Available data>
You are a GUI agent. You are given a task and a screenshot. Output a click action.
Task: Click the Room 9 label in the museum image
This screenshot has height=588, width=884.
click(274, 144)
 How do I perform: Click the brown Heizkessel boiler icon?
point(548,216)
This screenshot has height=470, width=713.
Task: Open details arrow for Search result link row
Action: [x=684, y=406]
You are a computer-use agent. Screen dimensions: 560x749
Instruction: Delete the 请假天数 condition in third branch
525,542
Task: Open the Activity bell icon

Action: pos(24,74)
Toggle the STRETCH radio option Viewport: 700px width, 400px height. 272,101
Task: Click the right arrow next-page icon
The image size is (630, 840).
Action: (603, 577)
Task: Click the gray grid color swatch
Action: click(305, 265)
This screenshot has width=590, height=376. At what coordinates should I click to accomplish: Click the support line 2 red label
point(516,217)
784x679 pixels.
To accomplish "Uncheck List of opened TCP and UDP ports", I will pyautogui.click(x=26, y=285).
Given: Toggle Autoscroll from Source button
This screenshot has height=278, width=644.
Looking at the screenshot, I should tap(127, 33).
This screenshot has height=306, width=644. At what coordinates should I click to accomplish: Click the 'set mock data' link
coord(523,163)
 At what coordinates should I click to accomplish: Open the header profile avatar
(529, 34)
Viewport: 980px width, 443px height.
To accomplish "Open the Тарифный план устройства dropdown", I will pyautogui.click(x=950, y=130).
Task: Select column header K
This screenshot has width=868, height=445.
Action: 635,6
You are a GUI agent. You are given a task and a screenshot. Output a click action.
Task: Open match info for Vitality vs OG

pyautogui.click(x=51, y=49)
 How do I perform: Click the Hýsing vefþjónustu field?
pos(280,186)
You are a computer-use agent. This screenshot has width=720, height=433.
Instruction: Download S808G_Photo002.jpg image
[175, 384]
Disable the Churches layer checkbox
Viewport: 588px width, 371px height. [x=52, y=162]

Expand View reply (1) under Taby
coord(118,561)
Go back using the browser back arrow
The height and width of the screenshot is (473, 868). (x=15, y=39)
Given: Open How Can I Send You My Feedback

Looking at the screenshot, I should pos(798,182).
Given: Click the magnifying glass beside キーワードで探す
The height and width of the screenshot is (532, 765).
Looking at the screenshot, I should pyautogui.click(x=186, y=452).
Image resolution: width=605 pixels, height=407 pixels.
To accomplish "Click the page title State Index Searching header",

Task prompt>
If a line in the material above holds the word "pixels", count it, then give the total as a bare number.

Answer to the exercise>
2